This report is also available as an Acrobat file.
Room set up
The best scenario is to have a specialised room with qualified staff to set up and maintain the room and the equipment.
- ensure that the room has a wall clock
- ensure that the room is well air conditioned
- if the session is to last more than one hour ensure that coffee
facilities are near at hand to counteract “technostress” - concentrating on content whilst coping with equipment is stressful.
- ensure that water is available in the room
- seating arrangement may be best as a V shape allowing the remote group to be involved and discussion locally to be facilitated. The monitor can be thought of as another person in the group.
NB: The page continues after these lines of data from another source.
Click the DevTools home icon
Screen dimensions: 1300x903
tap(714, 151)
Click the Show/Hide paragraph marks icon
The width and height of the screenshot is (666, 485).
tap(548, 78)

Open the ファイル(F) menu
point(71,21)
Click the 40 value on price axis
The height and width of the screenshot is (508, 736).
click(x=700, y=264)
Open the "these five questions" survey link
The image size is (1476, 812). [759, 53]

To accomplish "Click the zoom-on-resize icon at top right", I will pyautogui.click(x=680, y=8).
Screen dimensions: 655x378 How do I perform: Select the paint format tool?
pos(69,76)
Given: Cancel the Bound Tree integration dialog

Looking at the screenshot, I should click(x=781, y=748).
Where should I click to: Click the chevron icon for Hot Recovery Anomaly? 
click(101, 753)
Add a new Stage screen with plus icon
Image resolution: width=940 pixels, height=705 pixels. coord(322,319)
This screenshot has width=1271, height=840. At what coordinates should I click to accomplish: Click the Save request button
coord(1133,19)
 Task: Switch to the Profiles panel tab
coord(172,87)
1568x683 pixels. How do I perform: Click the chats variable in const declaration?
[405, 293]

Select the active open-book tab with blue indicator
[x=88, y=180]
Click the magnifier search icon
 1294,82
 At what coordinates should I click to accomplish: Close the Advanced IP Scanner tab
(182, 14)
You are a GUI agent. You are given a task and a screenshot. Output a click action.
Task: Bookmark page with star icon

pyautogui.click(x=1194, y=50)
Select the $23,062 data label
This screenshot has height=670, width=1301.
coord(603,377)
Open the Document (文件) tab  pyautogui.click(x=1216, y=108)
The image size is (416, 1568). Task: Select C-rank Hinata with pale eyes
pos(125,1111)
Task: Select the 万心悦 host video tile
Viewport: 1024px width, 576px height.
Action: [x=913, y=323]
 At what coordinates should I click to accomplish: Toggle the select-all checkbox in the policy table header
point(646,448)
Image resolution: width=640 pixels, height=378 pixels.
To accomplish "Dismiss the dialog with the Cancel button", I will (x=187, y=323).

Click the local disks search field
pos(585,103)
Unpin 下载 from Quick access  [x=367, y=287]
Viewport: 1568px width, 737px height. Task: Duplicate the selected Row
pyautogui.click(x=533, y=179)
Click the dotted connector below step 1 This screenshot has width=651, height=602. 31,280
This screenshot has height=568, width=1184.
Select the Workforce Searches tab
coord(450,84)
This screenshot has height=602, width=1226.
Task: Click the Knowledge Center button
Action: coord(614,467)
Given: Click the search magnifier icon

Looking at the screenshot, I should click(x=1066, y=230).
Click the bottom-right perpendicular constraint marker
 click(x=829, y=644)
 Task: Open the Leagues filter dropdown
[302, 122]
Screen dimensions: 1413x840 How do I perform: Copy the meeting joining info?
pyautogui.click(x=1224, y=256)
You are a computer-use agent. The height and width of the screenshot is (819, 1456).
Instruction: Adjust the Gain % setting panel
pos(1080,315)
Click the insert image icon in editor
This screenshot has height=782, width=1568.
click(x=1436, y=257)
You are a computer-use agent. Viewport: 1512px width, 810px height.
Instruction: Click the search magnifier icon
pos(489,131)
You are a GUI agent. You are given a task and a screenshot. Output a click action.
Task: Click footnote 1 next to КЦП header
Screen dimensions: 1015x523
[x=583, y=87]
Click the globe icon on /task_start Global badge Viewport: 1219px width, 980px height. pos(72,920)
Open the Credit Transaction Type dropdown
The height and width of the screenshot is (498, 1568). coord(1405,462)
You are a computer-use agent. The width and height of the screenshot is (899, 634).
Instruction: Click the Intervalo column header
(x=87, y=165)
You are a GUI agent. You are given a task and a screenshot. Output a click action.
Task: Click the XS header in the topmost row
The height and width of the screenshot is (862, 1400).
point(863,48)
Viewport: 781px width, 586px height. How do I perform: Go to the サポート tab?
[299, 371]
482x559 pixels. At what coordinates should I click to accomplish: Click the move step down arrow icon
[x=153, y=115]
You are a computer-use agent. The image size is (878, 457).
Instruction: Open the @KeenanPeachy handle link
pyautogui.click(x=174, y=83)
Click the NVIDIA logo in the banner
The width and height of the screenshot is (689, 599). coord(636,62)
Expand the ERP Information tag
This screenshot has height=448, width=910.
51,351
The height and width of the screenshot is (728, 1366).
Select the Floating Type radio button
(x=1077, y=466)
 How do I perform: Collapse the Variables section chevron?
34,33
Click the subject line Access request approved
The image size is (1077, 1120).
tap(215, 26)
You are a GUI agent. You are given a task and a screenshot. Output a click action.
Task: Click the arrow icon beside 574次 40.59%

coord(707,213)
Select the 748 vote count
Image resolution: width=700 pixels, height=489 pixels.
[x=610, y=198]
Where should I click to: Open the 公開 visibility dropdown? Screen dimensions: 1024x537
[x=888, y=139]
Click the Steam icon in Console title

- Placing the camera above or below the monitor can help achieve eye contact as people tend to look at the monitor and the image of the person rather than the camera.
- Lighting and framing subjects should follow the same guidelines as for photography.
- Good, controlled lighting, which reduces shadows, have the background evenly lit.
- Do not put people next to the window, especially if the camera is to focus on them.
- Frame people properly. Close ups do not work well with compressed video.
- There are a few problems with classroom design, especially camera placement. It is an iterative process, make sure there is enough time to try out different designs.
- Camera should be placed for eye contact
- Try to have a fixed camera position
- Mark the floor where the lecturer will be on camera
- Check sound, have acoustics as good as possible cut out extraneous noise.
- Remember microphones are difficult to manage
- Have good speakers, not too tinny, not too strong.